* [Exercise description]: Find each line in the rows below that contains the word "value", and copy every such line in full.

* [Records shown]:

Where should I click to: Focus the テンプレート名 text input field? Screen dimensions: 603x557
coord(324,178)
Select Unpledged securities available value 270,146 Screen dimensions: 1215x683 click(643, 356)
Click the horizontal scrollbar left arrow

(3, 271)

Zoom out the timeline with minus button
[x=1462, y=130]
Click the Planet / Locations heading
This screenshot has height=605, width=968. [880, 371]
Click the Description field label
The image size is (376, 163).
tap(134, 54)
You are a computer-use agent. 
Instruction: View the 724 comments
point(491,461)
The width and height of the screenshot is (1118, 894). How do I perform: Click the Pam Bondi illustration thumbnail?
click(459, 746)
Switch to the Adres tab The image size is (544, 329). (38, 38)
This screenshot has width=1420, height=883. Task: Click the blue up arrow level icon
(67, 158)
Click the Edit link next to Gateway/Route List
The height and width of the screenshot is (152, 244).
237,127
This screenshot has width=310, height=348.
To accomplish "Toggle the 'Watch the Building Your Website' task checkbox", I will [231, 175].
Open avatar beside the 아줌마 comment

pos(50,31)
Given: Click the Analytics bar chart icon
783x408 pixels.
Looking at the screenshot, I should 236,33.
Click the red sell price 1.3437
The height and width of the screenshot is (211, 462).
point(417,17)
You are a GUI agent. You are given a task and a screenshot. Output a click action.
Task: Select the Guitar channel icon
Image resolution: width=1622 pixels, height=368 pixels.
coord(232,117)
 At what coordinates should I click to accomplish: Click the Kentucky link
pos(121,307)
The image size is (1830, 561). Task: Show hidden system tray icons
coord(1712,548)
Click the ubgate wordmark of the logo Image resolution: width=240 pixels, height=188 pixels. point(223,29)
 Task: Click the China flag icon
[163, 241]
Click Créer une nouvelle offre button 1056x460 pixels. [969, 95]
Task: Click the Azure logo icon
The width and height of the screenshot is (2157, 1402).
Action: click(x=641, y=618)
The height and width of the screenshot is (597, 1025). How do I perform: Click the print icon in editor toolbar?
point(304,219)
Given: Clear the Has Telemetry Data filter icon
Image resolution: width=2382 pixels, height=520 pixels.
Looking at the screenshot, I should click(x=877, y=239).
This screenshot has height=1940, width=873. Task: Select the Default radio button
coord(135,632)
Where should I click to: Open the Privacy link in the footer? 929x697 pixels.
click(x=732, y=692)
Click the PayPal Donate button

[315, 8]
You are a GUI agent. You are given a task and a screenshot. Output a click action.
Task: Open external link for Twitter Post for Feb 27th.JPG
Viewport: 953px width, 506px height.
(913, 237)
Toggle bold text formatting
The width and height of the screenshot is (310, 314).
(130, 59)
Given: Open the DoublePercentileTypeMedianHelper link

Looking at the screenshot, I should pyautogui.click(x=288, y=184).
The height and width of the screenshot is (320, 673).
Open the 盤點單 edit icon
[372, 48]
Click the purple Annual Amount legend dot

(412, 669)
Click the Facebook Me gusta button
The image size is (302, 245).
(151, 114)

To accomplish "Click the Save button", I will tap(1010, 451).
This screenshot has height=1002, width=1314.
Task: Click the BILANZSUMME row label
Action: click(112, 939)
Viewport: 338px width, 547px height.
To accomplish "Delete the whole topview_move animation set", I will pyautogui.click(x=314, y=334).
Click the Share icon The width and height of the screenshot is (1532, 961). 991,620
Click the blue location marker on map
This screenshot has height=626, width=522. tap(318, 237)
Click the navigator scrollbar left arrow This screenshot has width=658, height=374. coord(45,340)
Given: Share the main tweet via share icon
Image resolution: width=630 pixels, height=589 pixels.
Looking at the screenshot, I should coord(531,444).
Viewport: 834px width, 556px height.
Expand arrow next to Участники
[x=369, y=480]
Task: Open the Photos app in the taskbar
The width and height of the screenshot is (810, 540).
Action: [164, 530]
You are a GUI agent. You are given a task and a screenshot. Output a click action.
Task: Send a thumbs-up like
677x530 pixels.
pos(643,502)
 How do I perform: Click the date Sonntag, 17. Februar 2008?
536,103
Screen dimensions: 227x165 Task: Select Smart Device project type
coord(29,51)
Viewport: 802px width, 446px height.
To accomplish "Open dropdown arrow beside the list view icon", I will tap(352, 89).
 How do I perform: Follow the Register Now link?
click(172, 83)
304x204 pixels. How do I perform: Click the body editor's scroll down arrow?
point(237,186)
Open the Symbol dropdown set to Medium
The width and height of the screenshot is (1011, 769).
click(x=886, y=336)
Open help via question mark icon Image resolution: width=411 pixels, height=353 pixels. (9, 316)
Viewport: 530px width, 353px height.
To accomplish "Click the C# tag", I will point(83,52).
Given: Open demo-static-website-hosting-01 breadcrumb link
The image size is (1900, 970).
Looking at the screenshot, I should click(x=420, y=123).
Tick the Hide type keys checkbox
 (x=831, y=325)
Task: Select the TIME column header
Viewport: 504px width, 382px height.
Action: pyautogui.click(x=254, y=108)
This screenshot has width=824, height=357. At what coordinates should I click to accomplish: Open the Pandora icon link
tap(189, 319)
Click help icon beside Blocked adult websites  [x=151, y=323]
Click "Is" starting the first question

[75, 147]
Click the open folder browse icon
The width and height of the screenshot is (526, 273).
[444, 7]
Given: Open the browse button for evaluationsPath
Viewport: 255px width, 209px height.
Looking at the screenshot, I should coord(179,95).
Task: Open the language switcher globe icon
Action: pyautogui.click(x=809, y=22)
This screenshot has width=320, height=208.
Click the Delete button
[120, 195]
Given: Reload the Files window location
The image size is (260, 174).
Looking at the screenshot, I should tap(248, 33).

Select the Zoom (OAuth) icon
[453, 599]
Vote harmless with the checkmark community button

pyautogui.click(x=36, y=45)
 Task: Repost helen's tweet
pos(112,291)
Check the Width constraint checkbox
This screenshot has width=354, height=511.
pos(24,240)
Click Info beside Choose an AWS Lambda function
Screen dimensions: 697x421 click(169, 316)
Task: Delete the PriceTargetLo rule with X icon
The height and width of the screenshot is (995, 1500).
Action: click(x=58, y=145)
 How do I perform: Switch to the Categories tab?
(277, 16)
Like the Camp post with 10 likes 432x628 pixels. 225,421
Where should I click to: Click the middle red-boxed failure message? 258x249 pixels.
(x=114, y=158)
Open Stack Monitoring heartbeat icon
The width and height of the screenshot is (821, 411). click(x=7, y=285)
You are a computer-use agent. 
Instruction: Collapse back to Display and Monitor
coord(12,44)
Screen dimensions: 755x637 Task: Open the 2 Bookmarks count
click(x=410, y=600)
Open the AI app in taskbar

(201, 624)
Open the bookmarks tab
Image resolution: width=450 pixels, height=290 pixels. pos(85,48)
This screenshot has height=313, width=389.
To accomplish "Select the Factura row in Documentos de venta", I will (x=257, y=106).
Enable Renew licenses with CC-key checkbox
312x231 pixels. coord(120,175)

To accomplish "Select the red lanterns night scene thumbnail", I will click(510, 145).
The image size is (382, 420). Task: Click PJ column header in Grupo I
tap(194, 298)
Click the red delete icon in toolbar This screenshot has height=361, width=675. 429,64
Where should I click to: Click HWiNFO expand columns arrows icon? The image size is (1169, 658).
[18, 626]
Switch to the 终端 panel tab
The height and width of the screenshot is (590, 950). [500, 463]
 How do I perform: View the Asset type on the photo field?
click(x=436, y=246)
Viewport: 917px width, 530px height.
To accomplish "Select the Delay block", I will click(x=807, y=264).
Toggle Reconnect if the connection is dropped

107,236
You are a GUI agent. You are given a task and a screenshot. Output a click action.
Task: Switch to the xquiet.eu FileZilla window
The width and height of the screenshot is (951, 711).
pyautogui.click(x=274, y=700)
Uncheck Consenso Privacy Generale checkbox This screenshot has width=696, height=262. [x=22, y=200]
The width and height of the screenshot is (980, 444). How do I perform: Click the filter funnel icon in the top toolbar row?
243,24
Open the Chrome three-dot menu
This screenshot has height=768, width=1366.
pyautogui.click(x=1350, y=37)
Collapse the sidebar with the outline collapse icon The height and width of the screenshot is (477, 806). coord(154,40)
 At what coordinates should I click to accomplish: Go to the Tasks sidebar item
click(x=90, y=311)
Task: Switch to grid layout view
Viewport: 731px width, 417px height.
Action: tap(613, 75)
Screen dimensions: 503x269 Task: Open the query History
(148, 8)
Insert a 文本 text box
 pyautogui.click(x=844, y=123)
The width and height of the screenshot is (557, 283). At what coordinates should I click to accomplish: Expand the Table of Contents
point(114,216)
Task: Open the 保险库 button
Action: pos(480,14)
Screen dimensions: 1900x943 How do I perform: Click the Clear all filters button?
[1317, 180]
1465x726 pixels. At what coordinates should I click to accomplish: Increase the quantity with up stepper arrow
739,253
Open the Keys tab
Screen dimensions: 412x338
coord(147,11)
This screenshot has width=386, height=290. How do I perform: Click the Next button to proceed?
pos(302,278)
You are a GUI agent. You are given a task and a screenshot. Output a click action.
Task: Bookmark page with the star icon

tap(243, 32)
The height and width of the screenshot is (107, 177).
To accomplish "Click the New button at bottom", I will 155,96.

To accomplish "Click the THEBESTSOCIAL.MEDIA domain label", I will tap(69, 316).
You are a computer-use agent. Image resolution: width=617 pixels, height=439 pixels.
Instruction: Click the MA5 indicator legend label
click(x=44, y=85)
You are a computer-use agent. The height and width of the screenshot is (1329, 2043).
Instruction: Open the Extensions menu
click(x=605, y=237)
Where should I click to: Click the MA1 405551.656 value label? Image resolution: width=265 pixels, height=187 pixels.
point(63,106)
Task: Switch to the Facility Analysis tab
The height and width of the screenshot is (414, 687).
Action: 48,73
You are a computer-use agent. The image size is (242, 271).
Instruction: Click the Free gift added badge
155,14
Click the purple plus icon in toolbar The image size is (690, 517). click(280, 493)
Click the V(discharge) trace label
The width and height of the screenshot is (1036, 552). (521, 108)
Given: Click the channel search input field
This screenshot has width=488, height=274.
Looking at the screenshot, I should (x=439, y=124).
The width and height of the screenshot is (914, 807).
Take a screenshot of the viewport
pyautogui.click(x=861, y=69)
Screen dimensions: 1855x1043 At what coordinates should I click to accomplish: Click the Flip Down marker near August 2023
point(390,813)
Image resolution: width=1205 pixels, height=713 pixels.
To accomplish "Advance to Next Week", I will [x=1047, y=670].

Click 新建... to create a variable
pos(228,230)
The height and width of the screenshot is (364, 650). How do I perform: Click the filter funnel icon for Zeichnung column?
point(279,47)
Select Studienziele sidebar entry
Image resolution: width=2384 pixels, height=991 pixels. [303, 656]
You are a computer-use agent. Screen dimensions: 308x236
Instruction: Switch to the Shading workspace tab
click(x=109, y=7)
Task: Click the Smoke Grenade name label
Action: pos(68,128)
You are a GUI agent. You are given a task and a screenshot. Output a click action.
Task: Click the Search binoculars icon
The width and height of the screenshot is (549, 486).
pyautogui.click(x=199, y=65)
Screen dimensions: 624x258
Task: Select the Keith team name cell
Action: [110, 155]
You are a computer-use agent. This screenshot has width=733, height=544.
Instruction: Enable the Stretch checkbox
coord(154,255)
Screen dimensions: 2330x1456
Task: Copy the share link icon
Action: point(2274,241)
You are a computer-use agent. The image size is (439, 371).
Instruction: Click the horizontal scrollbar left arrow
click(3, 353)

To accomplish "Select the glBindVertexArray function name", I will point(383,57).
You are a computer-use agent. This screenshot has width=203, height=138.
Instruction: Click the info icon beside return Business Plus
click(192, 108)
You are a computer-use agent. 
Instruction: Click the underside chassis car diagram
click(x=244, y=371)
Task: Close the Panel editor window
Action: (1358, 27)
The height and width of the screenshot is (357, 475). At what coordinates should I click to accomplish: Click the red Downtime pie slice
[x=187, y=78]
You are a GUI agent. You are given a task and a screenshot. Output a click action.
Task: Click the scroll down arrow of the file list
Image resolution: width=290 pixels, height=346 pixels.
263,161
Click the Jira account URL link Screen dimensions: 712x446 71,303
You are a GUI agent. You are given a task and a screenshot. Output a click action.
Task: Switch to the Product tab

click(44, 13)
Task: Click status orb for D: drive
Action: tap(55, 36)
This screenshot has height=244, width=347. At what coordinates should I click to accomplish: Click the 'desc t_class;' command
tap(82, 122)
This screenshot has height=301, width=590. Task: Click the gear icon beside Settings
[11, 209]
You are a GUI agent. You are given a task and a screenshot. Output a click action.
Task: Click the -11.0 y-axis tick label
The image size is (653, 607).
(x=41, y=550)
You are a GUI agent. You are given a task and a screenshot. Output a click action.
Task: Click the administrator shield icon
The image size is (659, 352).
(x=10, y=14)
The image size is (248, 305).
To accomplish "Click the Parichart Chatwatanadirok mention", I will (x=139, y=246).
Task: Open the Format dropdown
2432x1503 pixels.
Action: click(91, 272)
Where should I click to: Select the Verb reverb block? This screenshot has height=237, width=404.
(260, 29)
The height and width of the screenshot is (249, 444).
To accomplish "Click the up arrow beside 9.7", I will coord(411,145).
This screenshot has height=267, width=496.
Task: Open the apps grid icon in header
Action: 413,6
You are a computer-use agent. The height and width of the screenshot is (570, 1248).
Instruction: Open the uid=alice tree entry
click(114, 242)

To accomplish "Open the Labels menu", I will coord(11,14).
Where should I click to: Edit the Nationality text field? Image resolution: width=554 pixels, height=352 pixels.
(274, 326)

* [Expected answer]:
Select Unpledged securities available value 270,146 Screen dimensions: 1215x683 click(643, 356)
Where should I click to: Click the MA1 405551.656 value label? Image resolution: width=265 pixels, height=187 pixels.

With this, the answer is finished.